[[ Records supplied open ]]

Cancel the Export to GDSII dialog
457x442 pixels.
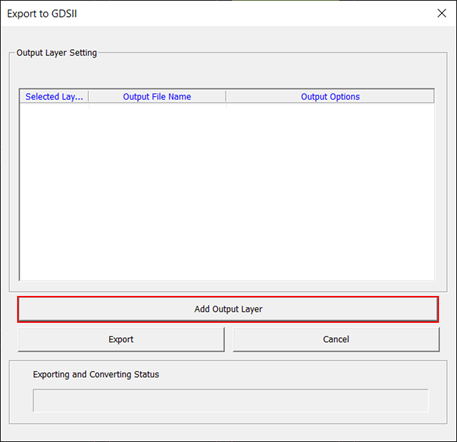point(336,339)
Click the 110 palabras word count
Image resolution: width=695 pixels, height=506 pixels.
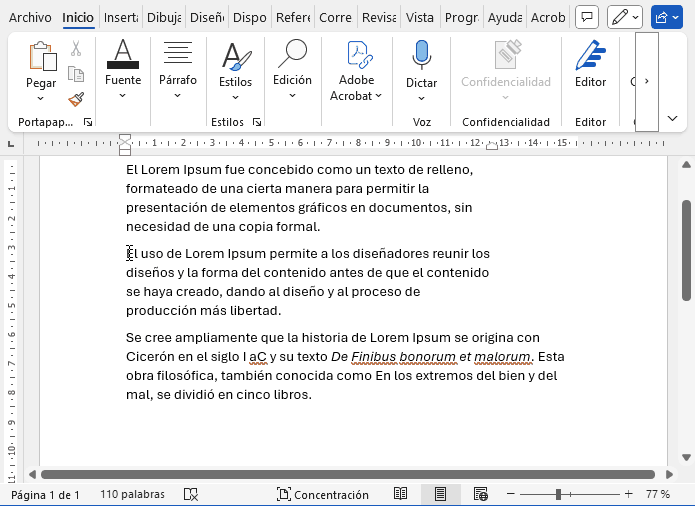pos(131,494)
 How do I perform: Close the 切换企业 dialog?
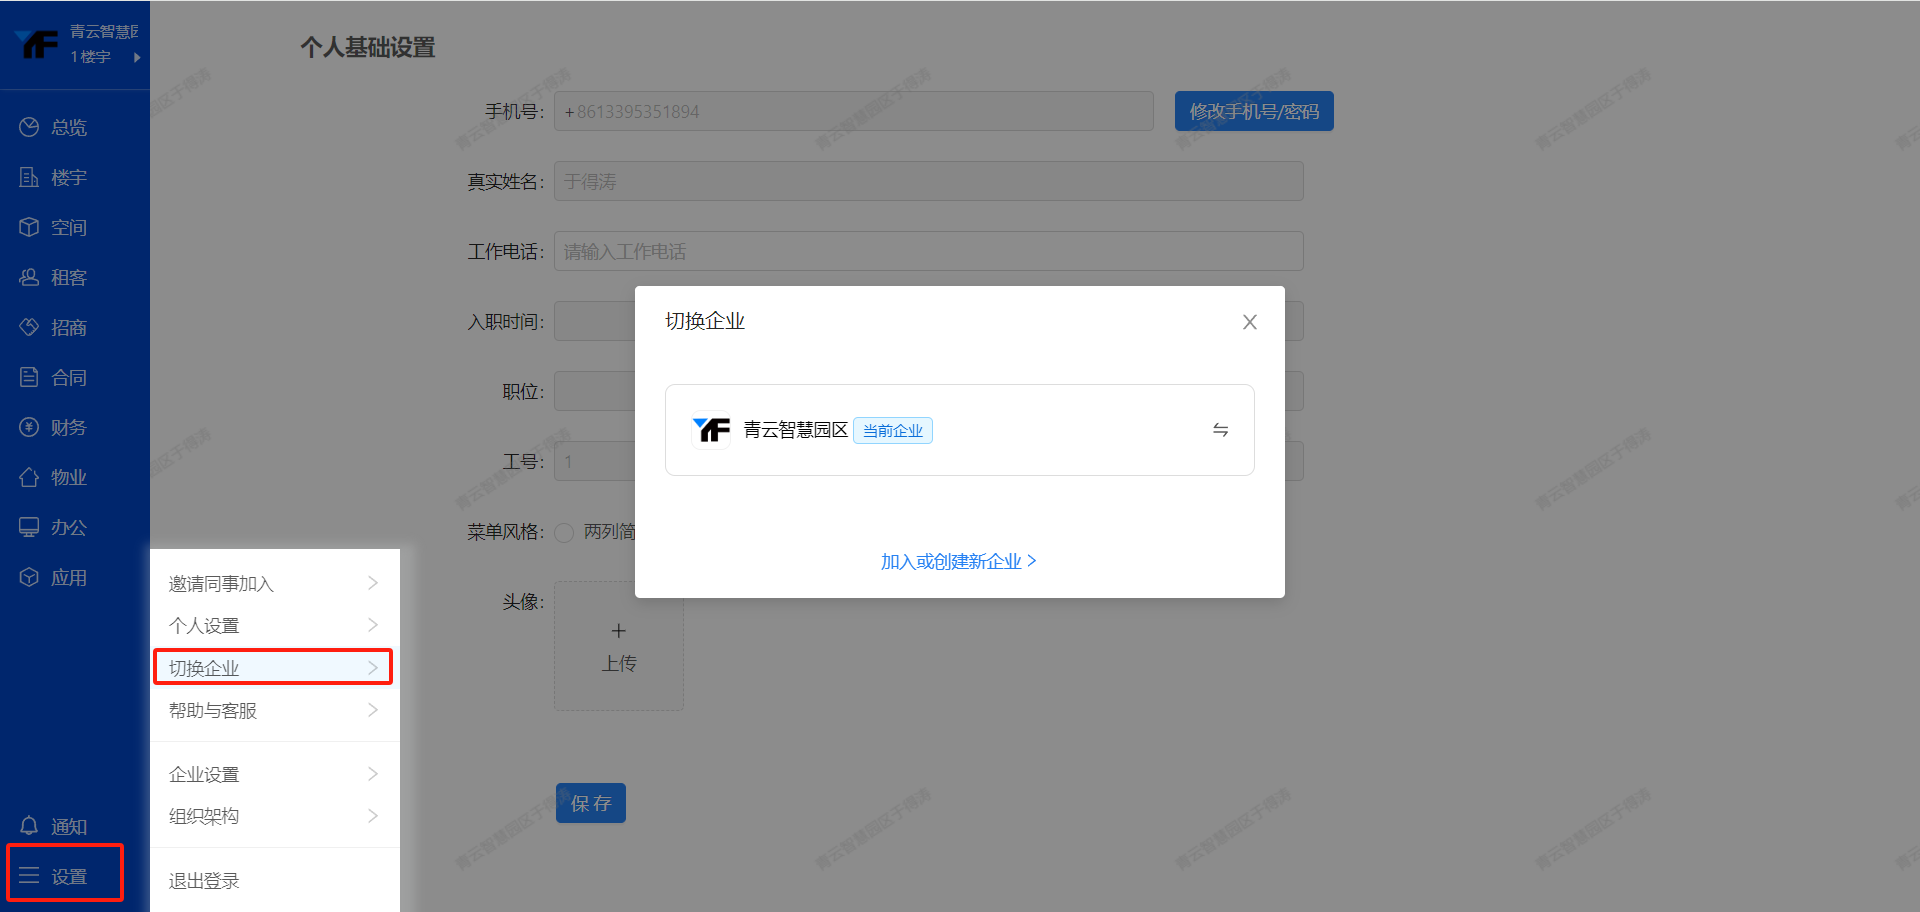click(1249, 322)
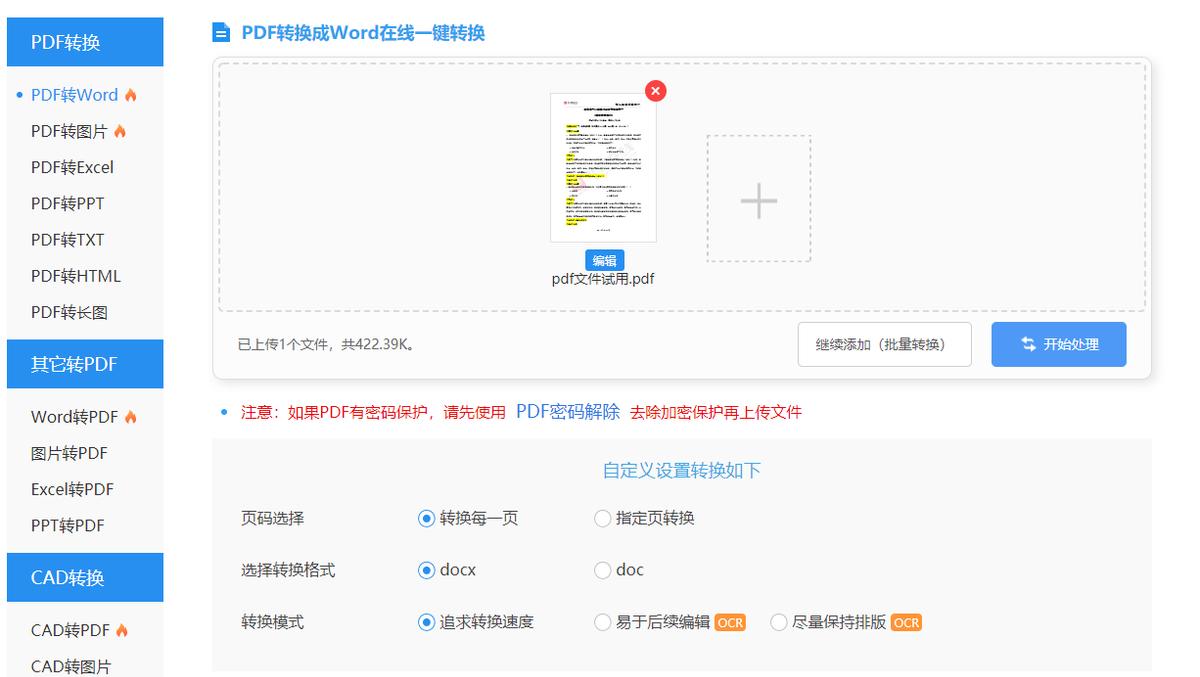Delete the uploaded file via the red X icon
1200x677 pixels.
(x=655, y=90)
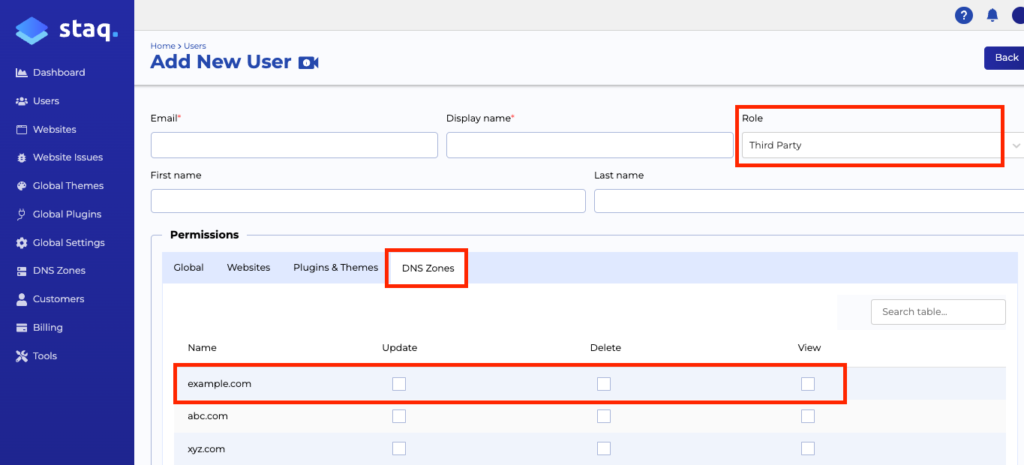Click the video camera icon beside the title
Viewport: 1024px width, 465px height.
(308, 63)
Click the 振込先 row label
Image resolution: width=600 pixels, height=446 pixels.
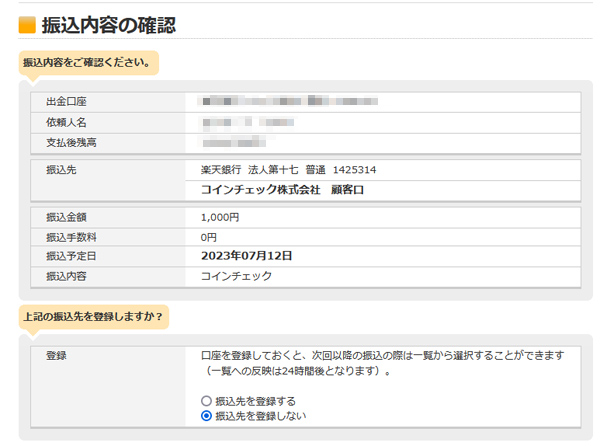(x=62, y=170)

[[ Records supplied closed ]]

= Prompt =
The answer must be an exact transcription of the lines from the one holding "Click the 振込先 row label" to the last line of the entries above, with no pictures and nothing else.

= Exercise result =
Click the 振込先 row label
Image resolution: width=600 pixels, height=446 pixels.
(x=62, y=170)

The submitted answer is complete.